SUPPLIED INFORMATION -
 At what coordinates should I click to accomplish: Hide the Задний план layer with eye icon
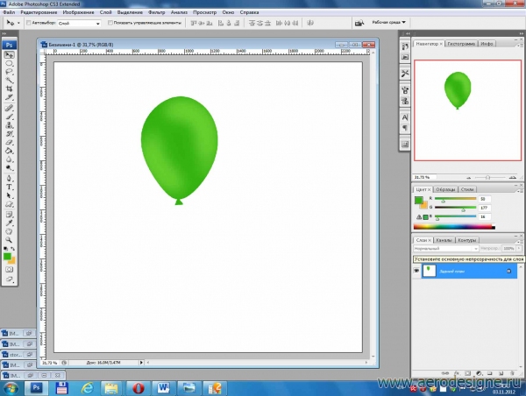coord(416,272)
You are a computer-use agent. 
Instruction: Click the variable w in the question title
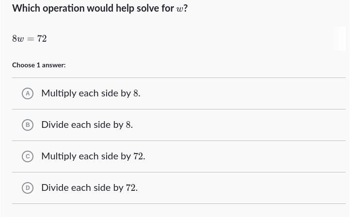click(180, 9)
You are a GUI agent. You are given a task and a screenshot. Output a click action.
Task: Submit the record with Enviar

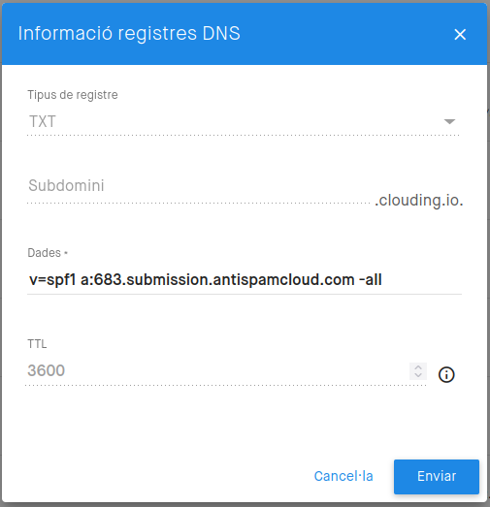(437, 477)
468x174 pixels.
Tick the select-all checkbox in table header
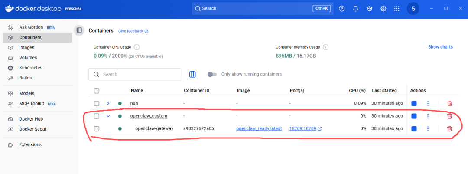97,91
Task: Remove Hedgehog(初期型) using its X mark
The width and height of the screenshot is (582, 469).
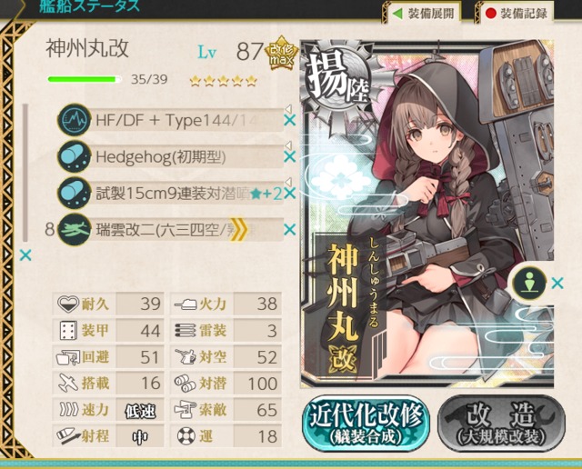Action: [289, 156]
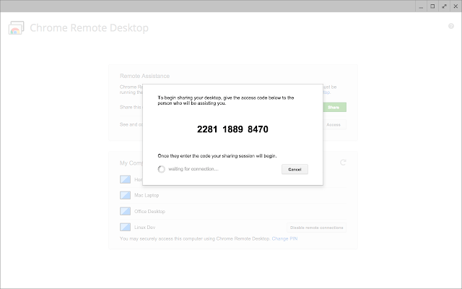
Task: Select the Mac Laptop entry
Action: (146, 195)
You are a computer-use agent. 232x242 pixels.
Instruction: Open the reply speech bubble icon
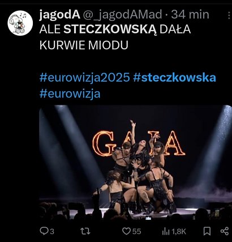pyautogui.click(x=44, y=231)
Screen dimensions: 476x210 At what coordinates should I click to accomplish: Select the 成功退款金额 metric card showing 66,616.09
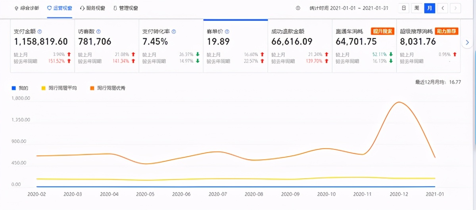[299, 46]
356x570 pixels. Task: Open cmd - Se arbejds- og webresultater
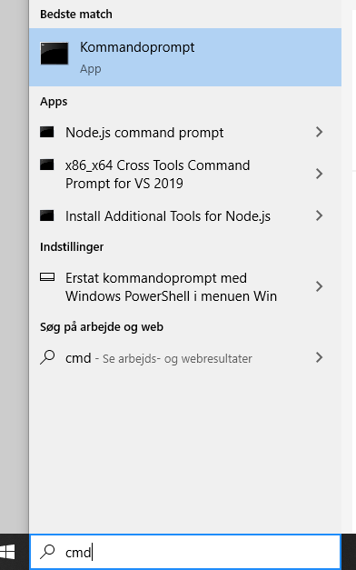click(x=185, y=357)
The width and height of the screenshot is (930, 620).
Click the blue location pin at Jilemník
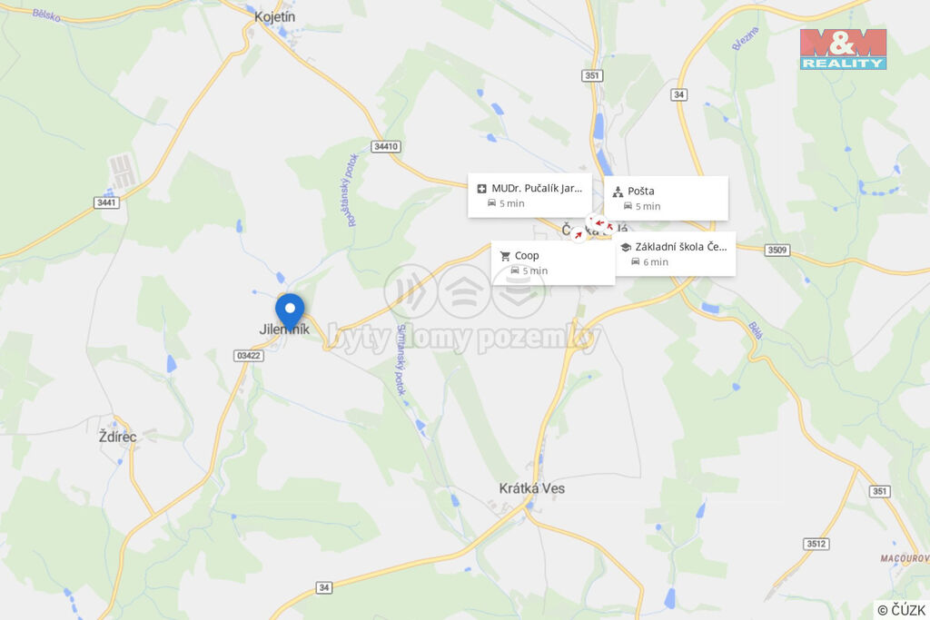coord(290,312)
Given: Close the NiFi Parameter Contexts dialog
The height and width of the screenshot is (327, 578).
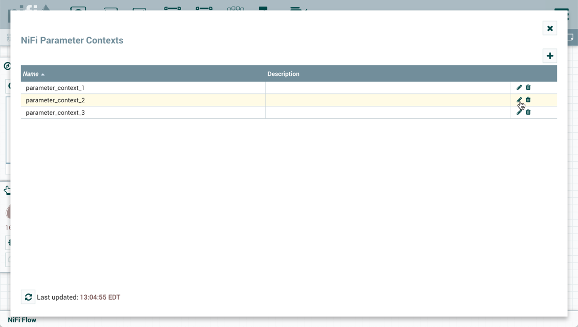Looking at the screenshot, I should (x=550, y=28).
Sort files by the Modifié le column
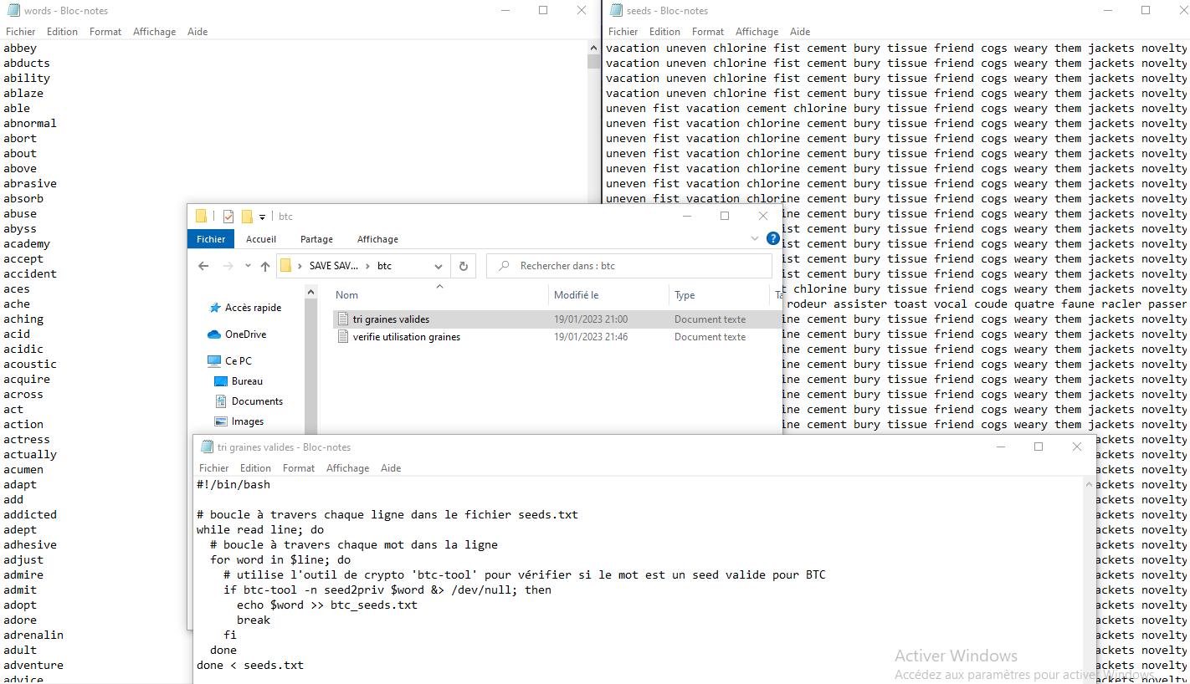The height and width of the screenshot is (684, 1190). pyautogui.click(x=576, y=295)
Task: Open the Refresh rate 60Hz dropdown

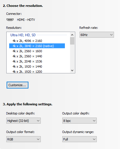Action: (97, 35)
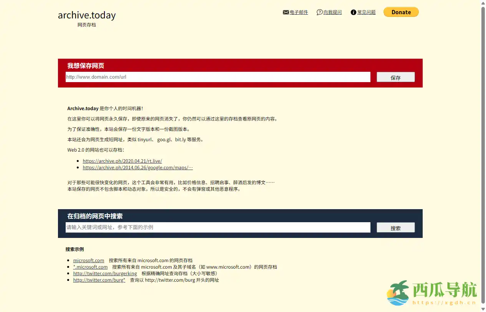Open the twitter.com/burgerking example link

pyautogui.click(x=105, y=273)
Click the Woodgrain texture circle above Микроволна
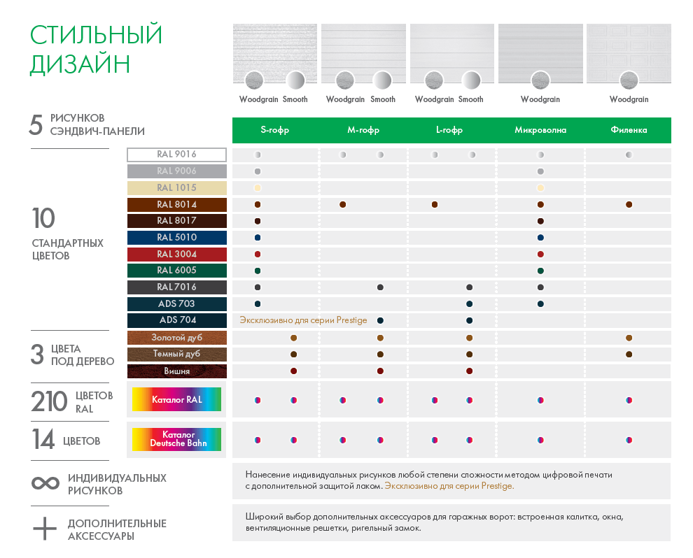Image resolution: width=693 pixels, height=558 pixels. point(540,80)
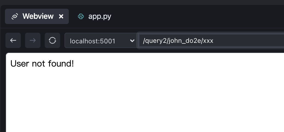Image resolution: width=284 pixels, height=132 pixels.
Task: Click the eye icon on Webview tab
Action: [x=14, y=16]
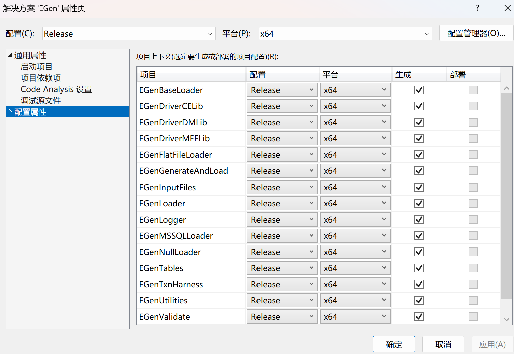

WHAT THE EXERCISE ASKS -
Transcribe every entry word for word, excluding images.

OUTPUT BELOW -
 At what coordinates should I click to accomplish: Hide the Задний план layer with eye icon
coord(416,272)
You are a computer-use agent. 
Instruction: Click the variable w in the question title
click(180, 9)
You are a GUI agent. You are given a task and a screenshot. Output a click action.
Task: Submit the record with Enviar

(437, 477)
468x174 pixels.
Tick the select-all checkbox in table header
97,91
Task: Remove Hedgehog(初期型) using its X mark
The width and height of the screenshot is (582, 469).
Action: [289, 156]
Task: Select the Mac Laptop entry
Action: (146, 195)
You are a computer-use agent. 232x242 pixels.
Instruction: Open the reply speech bubble icon
pyautogui.click(x=44, y=231)
Screen dimensions: 476x210 At what coordinates should I click to accomplish: Select the 成功退款金额 metric card showing 66,616.09
[299, 46]
356x570 pixels. Task: Open cmd - Se arbejds- og webresultater
click(x=185, y=357)
The width and height of the screenshot is (930, 620).
Click the blue location pin at Jilemník
coord(290,312)
Given: Close the NiFi Parameter Contexts dialog
The height and width of the screenshot is (327, 578).
Looking at the screenshot, I should (x=550, y=28).
Sort files by the Modifié le column
The height and width of the screenshot is (684, 1190). pyautogui.click(x=576, y=295)
Task: Open the Refresh rate 60Hz dropdown

Action: (97, 35)
Open the twitter.com/burgerking example link

pyautogui.click(x=105, y=273)
Click the Woodgrain texture circle above Микроволна
Image resolution: width=693 pixels, height=558 pixels. point(540,80)
Image resolution: width=284 pixels, height=132 pixels.
Task: Click the eye icon on Webview tab
Action: [x=14, y=16]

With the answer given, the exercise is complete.